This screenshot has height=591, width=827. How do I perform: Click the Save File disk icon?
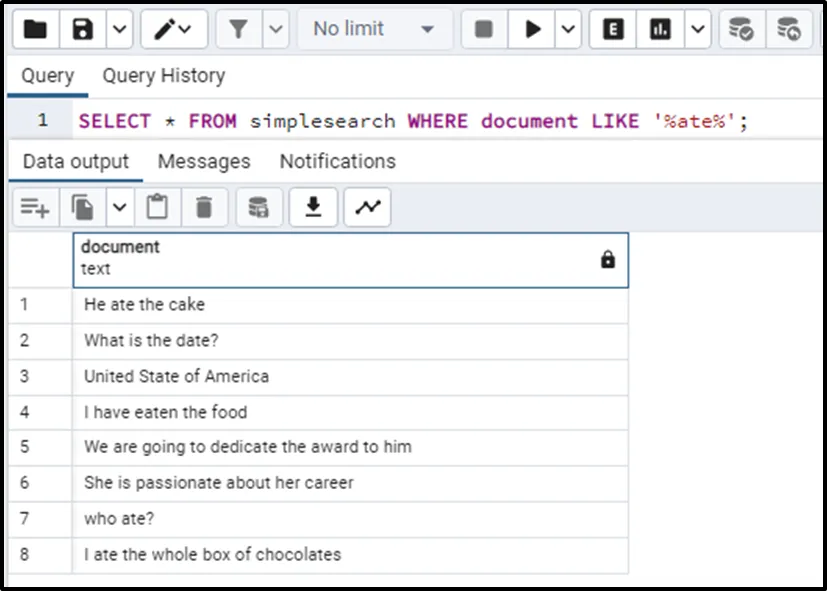[x=83, y=30]
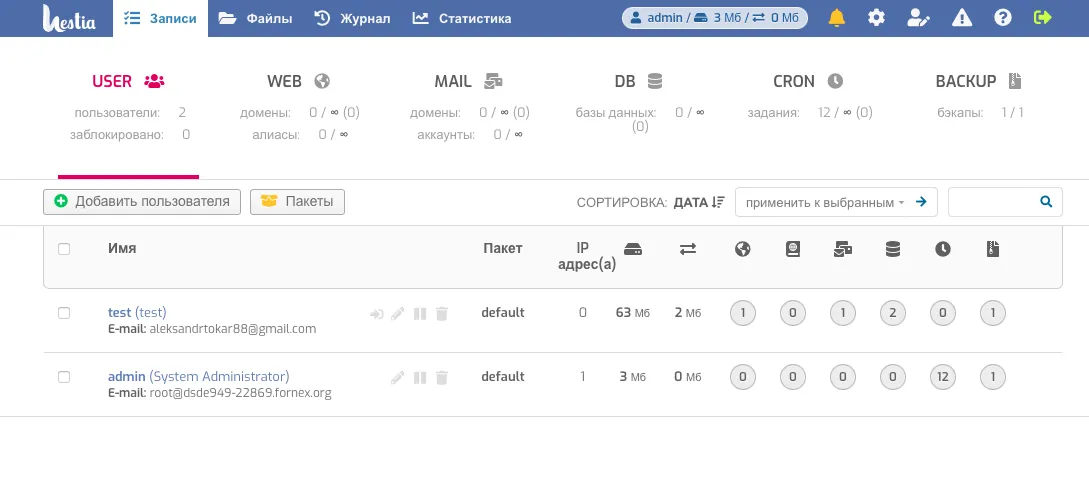Click the edit profile user icon
1089x503 pixels.
tap(917, 18)
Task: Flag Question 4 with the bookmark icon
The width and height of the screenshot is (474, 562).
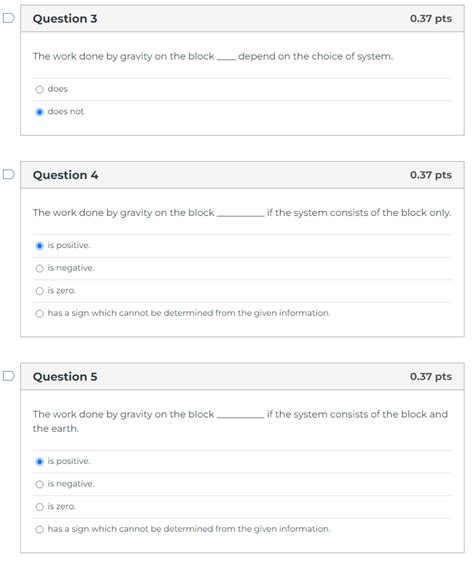Action: click(x=9, y=174)
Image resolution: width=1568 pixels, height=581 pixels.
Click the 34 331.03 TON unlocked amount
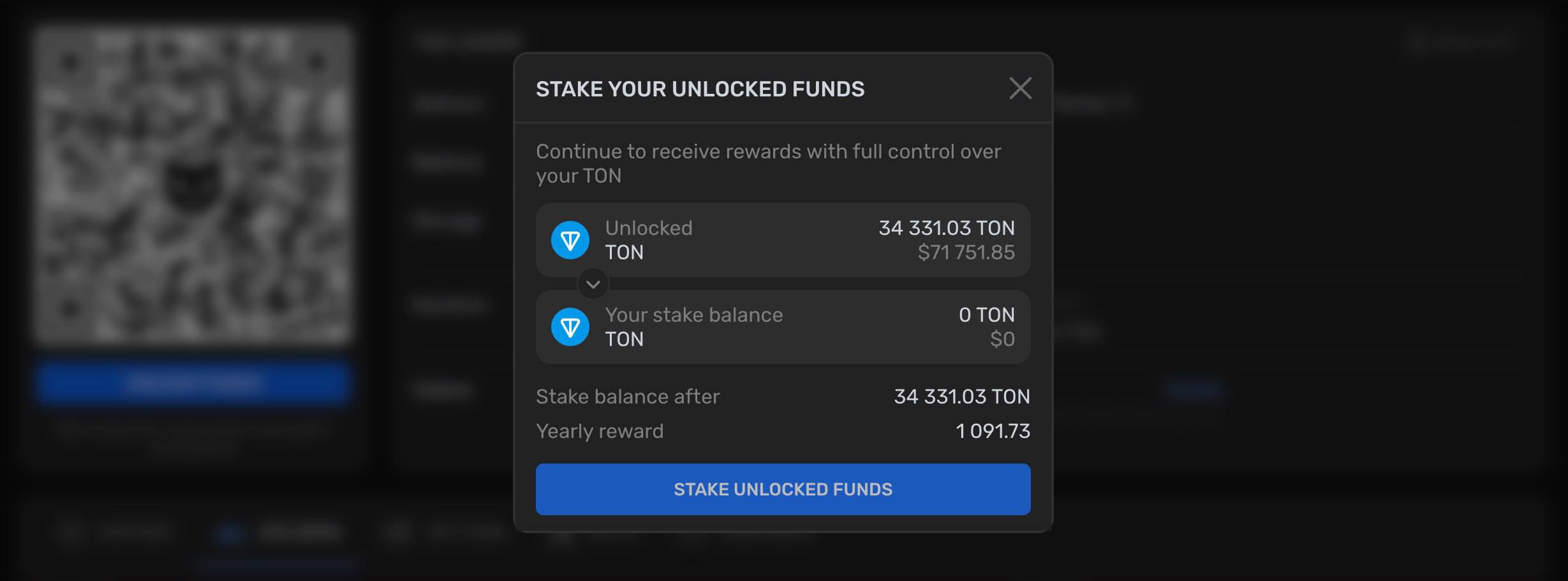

• YOUR INSTRUCTIONS
Would you please output the listing above exactly, leaving out the pictures?

• EXPECTED ANSWER
This screenshot has height=591, width=827. How do I perform: Click the Save File disk icon?
[x=83, y=30]
Click the edit profile user icon
1089x503 pixels.
tap(917, 18)
Task: Flag Question 4 with the bookmark icon
The width and height of the screenshot is (474, 562).
Action: click(x=9, y=174)
Image resolution: width=1568 pixels, height=581 pixels.
Click the 34 331.03 TON unlocked amount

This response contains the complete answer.